Constata-se que tais orientações eram, especialmente àquela época, inovadoras, representando uma nova postura ética para a atuação policial.

A polícia passa então a ver como sua função primordial "prevenir conflitos" ao invés de "combater bandidos"; os atos de violência passam a ser contidos e desincentivados. A nova polícia era, ou pretendia ser, em suma, preventiva, eficaz, comunitária, legal e socializada. (HOLLANDA, 2005, p. 88)

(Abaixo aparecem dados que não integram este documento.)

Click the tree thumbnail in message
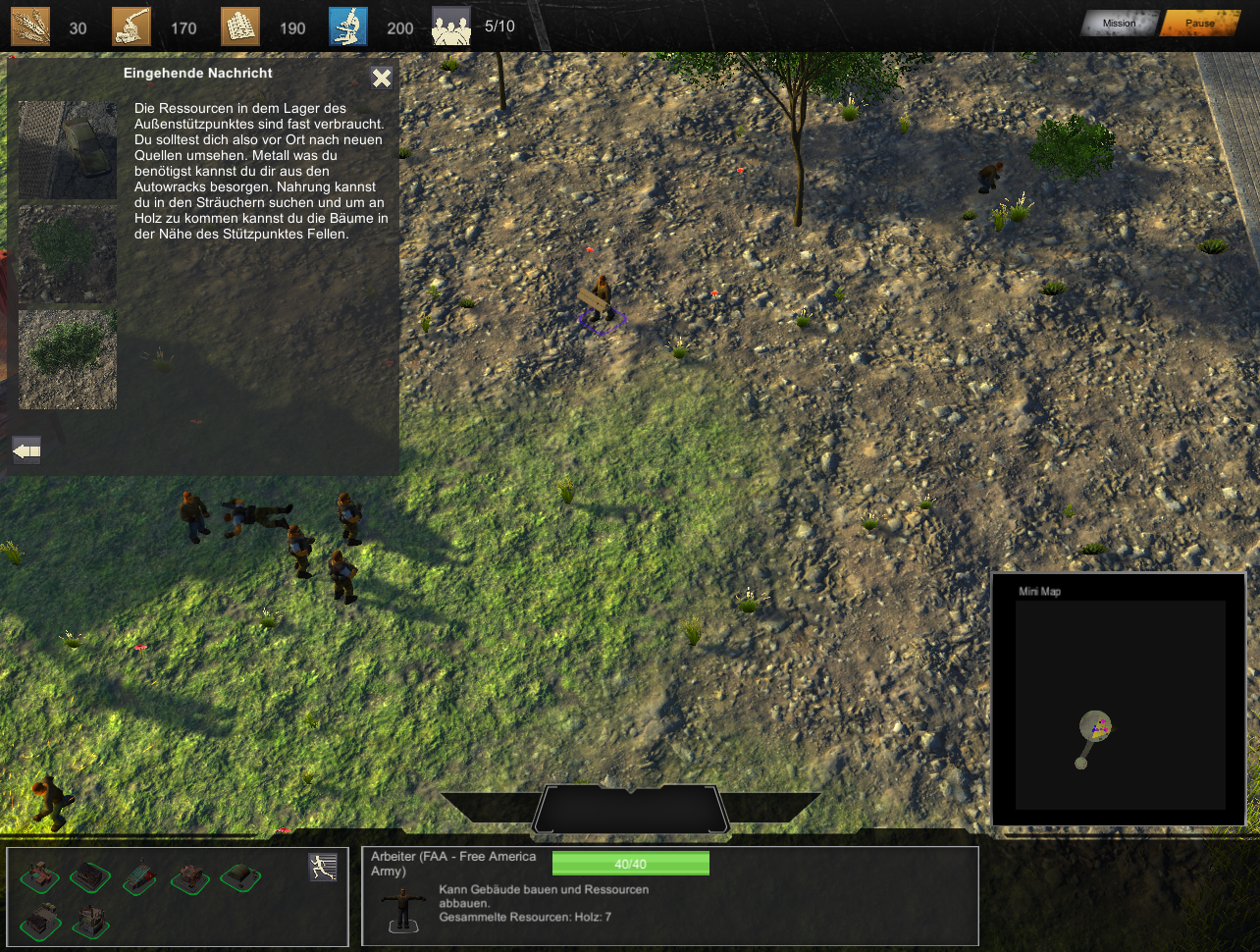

Porém, a principal inovação trazida pelo governo de Brizola foi a instituição do Conselho de Justiça, Segurança Pública e Direitos Humanos (C.J.S.P.D.H.). Criado por decreto em abril de 1983, o Conselho tinha por missão encaminhar demandas, sugestões, denúncias e reflexões sobre assuntos ligados à segurança pública. (HOLLANDA, 2005, p. 89)

Referido Conselho tinha por missão resguardar os direitos inerentes ao ser humano; não tinha, obviamente, missão legalista-formal, mas especialmente trazer à realidade os direitos já estampados na lei.

Muito embora a quantidade de denúncias encaminhadas ao Conselho tenha sido pouco superior a mil (HOLLANDA, 2005, p. 93), quantidade certamente simbólica diante da enorme gama de abusos que o senso comum apresenta, a verdade é que o órgão representou clara sinalização para a atuação policial, evidenciando a obstinação governamental em garantir os direitos do cidadão e conter os extrapolamentos. Ainda mais enriquece a iniciativa o seu pioneirismo.

Entretanto, tais medidas restritivas da atuação policial, o desvio do foco da "repressão" para a "contenção" não agradou nem à polícia, nem à mídia, nem à população em geral.

De plano, a relação do governo com a mídia, já desgastada antes mesmo do início da gestão em razão do passado polêmico do governador, deteriorou-se, já que o aumento da violência registrado na época (o que não foi um fenômeno isolado do Rio de Janeiro, fato que indicava não haver relação entre as novas medidas e a degradação da segurança pública) serviu como munição para a mídia iniciar uma campanha quase alarmista, criando-se um clima de histeria geral.

O próprio Brizola reconheceu, em dado momento, que a própria população desejava voltar ao anterior sistema, que englobava práticas condenáveis de combate à violência. (HOLLANDA, 2005, p. 98)

De fato, a polícia fora orientada a "respeitar os barracos", a evitar a subida aos morros visando ao combate direto do crime organizado, atos que quase sempre levavam a resultados pífios, com constantes mortes de inocentes em razão dos combates armados em meio a localidades densamente povoadas.

A mídia e a própria polícia passaram a acusar o governo de ter firmado um "acordo branco" com o narcotráfico. No mesmo sentido, surgiram suspeitas de que o governo estaria acobertando o "jogo do bicho", tradicionalíssimo em todo o Brasil e especialmente organizado no Rio de Janeiro.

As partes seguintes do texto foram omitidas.